Our teenage years can make us feel quite sensitive and insecure but it is only once school is over that we can acknowledge the fact that conflicts with our peers are not only quite common but also not the end of the world. Some of us, however, have had to deal with serious bullying such as name-calling, taunting, trolling over social media, inappropriate rumours and even getting physically attacked.
With such aggressive behaviour to deal with at such an early age, anyone’s mental health may suffer. Those who have been bullied often report feeling anxious and depressed due to the behaviour of their peers.
But, can getting bullied affect us even as adults?
We talked to renowned clinical psychologist Dr Bhavna Barmi about the impact of childhood bullying on our mental health as adults. She said, “For individuals who are bullied, it is both sad and depressing. However, unless they have been bullied themselves, many adults have a difficult time comprehending the extent to which children can suffer. They are oblivious to the fact that bullying has serious effects that can last a lifetime.”
Talking about the mental health effects that prolonged bullying can have on children, Dr Bhavna said, “Bullied children may struggle with self-esteem as adults, have difficulties forming and sustaining relationships, and shun social contacts. They may also have difficulty trusting others, which can have an influence on their personal and professional relationships.”

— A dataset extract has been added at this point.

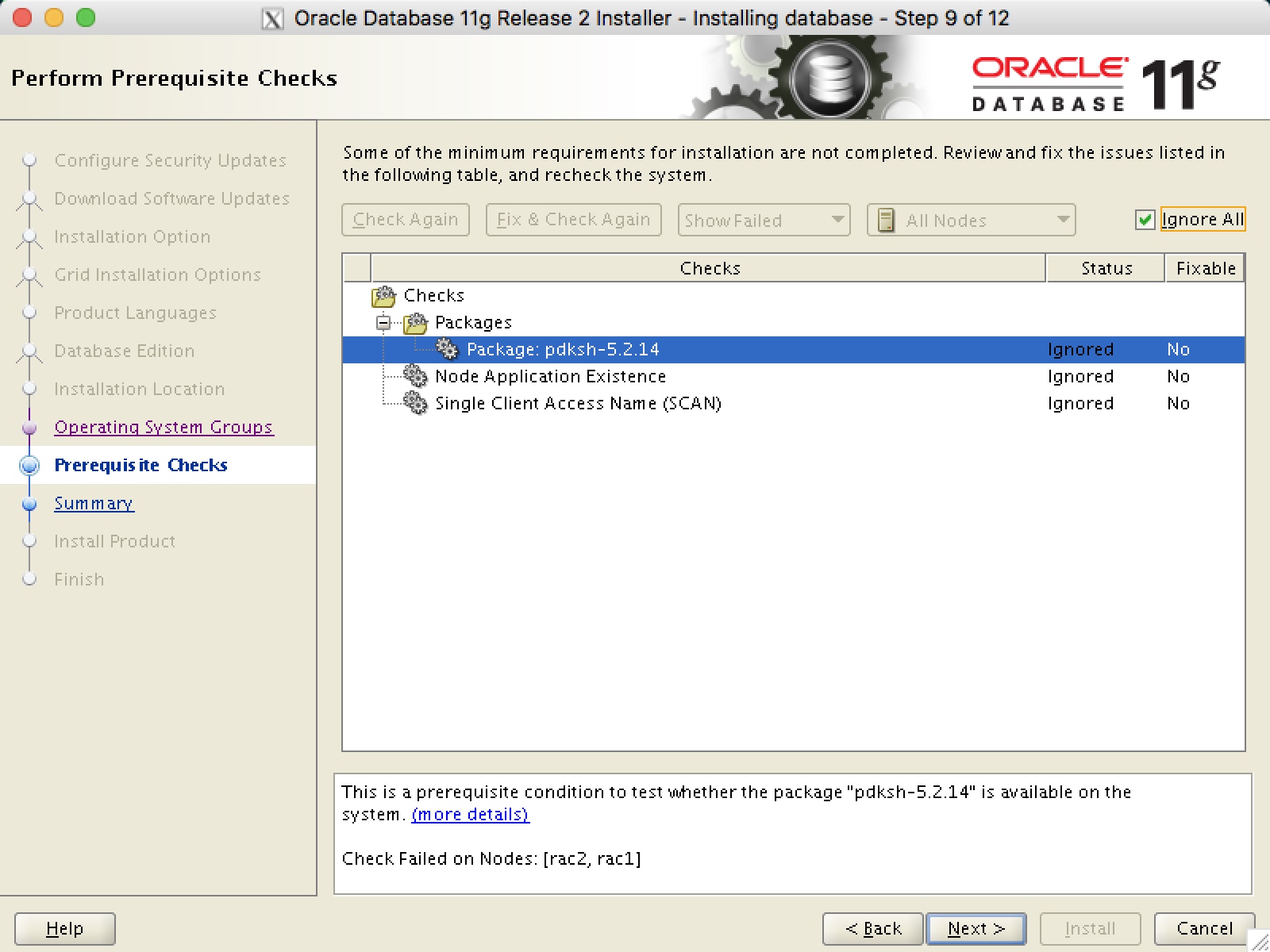Image resolution: width=1270 pixels, height=952 pixels.
Task: Click the Help button
Action: pos(64,928)
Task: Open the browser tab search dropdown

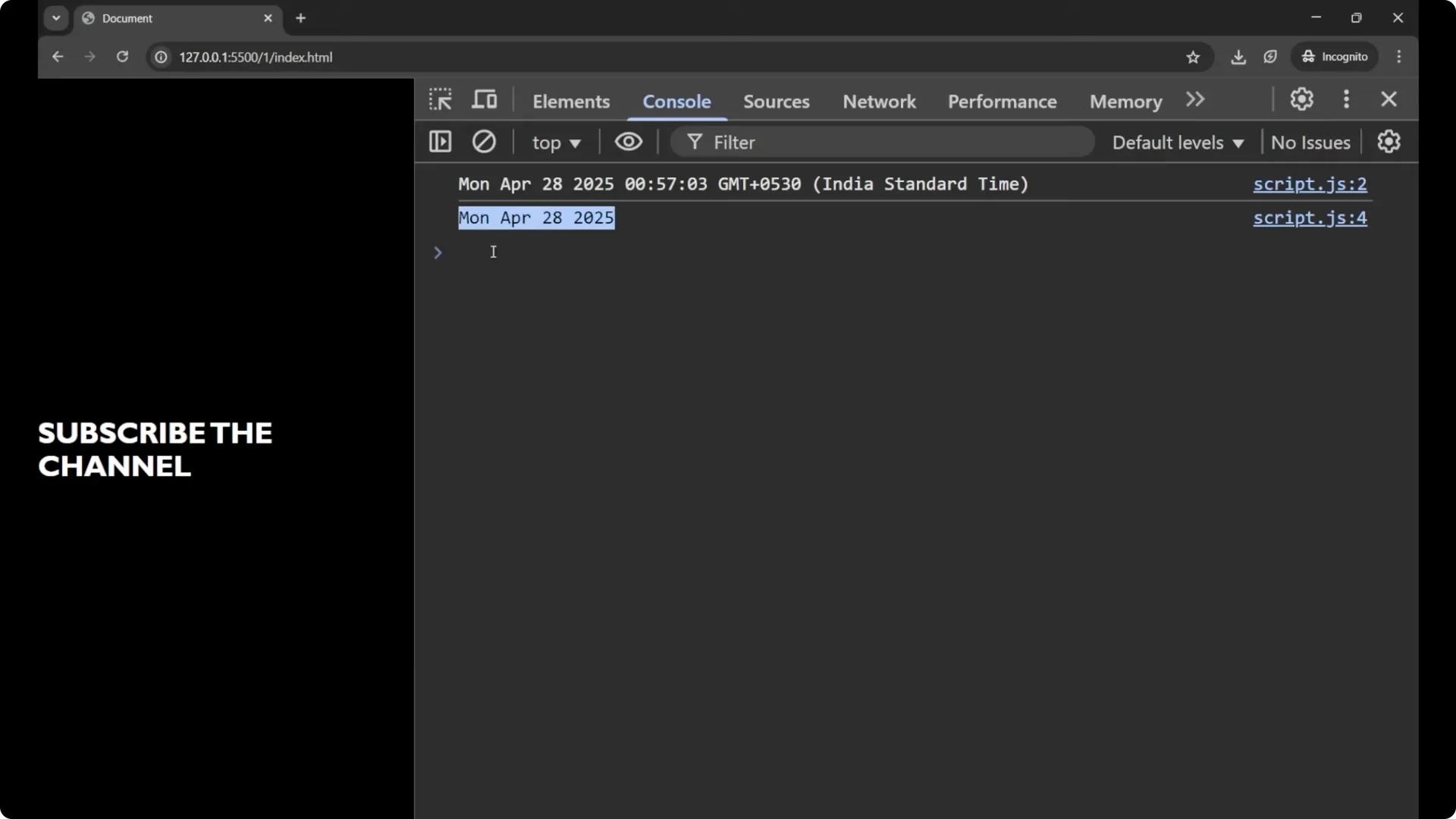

How to deal with the effects of bullying on our mental health as adults
It is extremely important to understand how one can deal with the trauma that childhood bullying can cause. This will not only be emotionally healing but also give way to improved mental health.
Dr Bhavna Barmi listed out 4 key ways to take active steps towards resolving negative emotions due to childhood bullying:
1. Find a support system
A support system can help you process your emotions and be a pillar of strength. Dr Barmi says, “Lean on your loved ones for support. Identify people who can help you, such as friends or relatives. If you’re ready to talk about the terrible incident, you might tell them about your feelings and experience. To reduce some of your everyday stress, you might ask loved ones to assist you with home duties or other commitments.”
2. Process your emotions, even if they’re negative
Speaking about the importance of confronting what you’re going through, Dr Barmi recommends, “Face your emotions. It’s natural to desire to forget about a horrible experience. However, refusing to leave the house, sleeping all day, isolating oneself from loved ones, and abusing substances to avoid reminders are not long-term healthy coping strategies. While some avoidance is natural, excessive avoidance might prolong your stress and prevent you from recovering. Gradually, reintroduce yourself to a normal schedule.”
3. Self-care is of utmost importance
You must ensure that you’re taking care of yourself, be it eating healthy meals or indulging in a favourite hobby like painting. Dr Barmi advises, “Make self-care a priority. Make an effort to eat well-balanced meals, engage in regular physical activity, and obtain a decent night’s sleep. Also, look for alternative healthy coping techniques like art, music, meditation, relaxation, and time spent in nature.”
4. Be patient
According to Dr Barmi, “Patience is required. Remember that having a strong reaction to a traumatic experience is natural. As you recuperate, take things one day at a time. As the days pass, you should notice a progressive improvement in your symptoms.”
So, if you’re someone who has experienced bullying in childhood, you must try to heal in order to improve your mental health.